Its take-off time for aeroponic crops

By Philip Clarke

CONVENTIONAL wisdom says you need soil, water and light to grow plants.

But Italian research group SAID has dispensed with the first two "essential" ingredients to develop its Green Line System.

Believed to be the first commercially available form of "aeroponics", the system suspends horticultural plants from wires in a greenhouse. Plant roots carried in covered troughs receive a nutrient mist periodically throughout the day.

The roots absorb what they need, any excess running out of the tank for recycling. Computer controls monitor and adjust nutrient, pH, light and temperature.
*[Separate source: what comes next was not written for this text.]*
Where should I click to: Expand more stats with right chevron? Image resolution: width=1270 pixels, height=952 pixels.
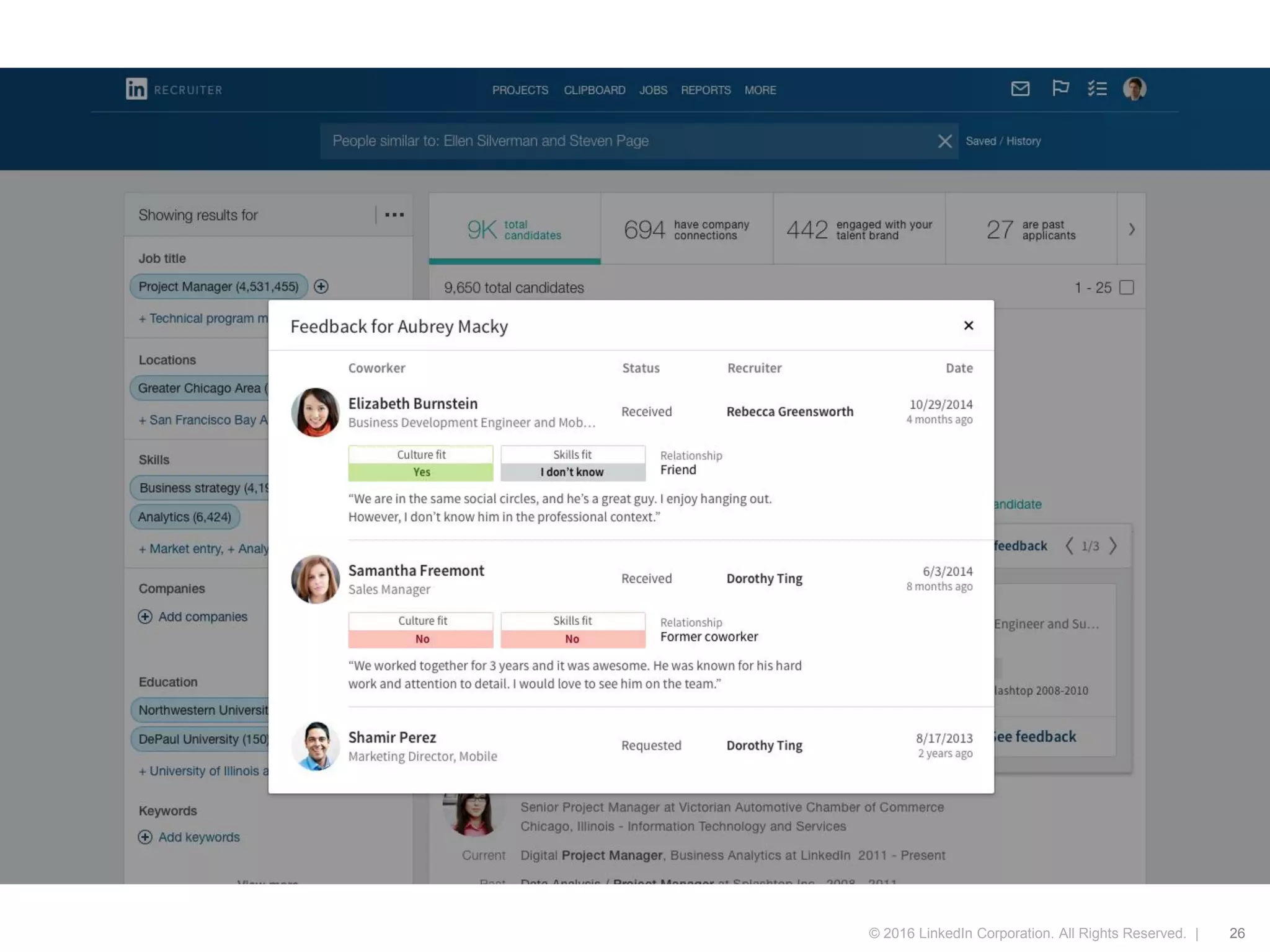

"People seeing this technique for the first time are astonished by the fact the roots are not immersed in any kind of natural or artificial substratum," says a spokesman for the Vincenza-based company.

Unlike hydroponics, aeroponics uses less space, creates no pollution from washings, no problems disposing of rock wool and uses significantly less pesticide.
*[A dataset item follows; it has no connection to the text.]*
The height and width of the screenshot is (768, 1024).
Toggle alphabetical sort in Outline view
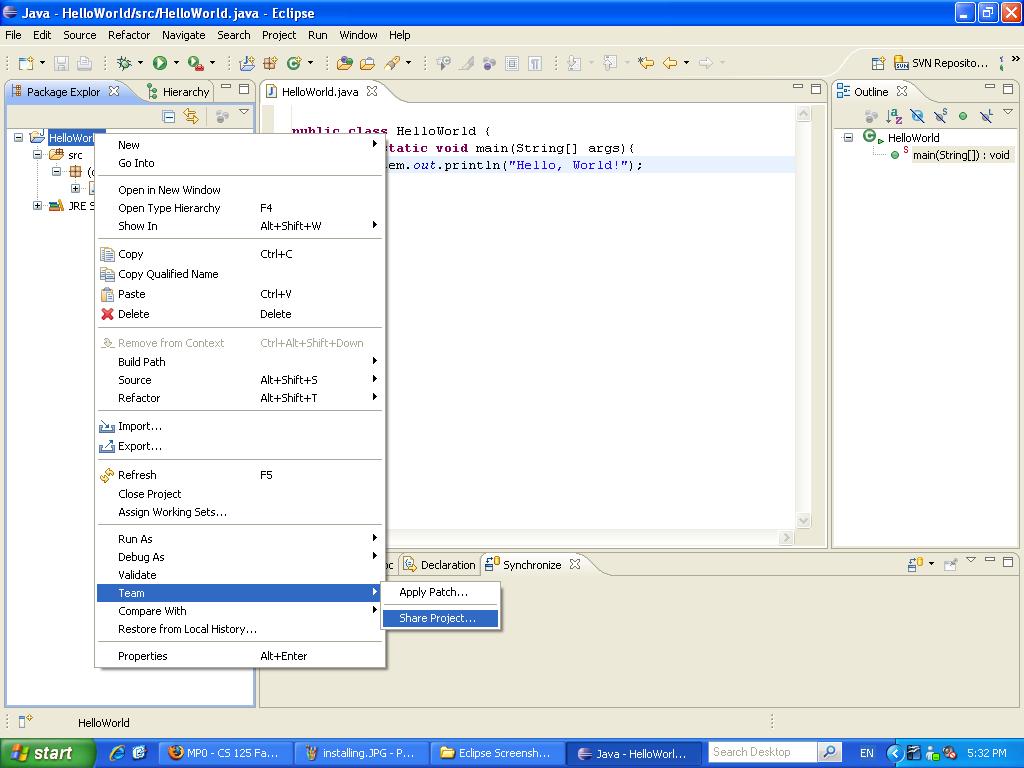(x=894, y=117)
SAID also claims significant power and labour savings, increased productivity, a good image and better quality produce.

The system is attracting particular interest from the Middle East, says group chairman, Giannino Bonata. &#42

SAIDs aeroponic Green Line System feeds greenhouse plants grown on wires with a fine spray mist to avoid the need for soil or regular watering. Aerial rooting can be prolific.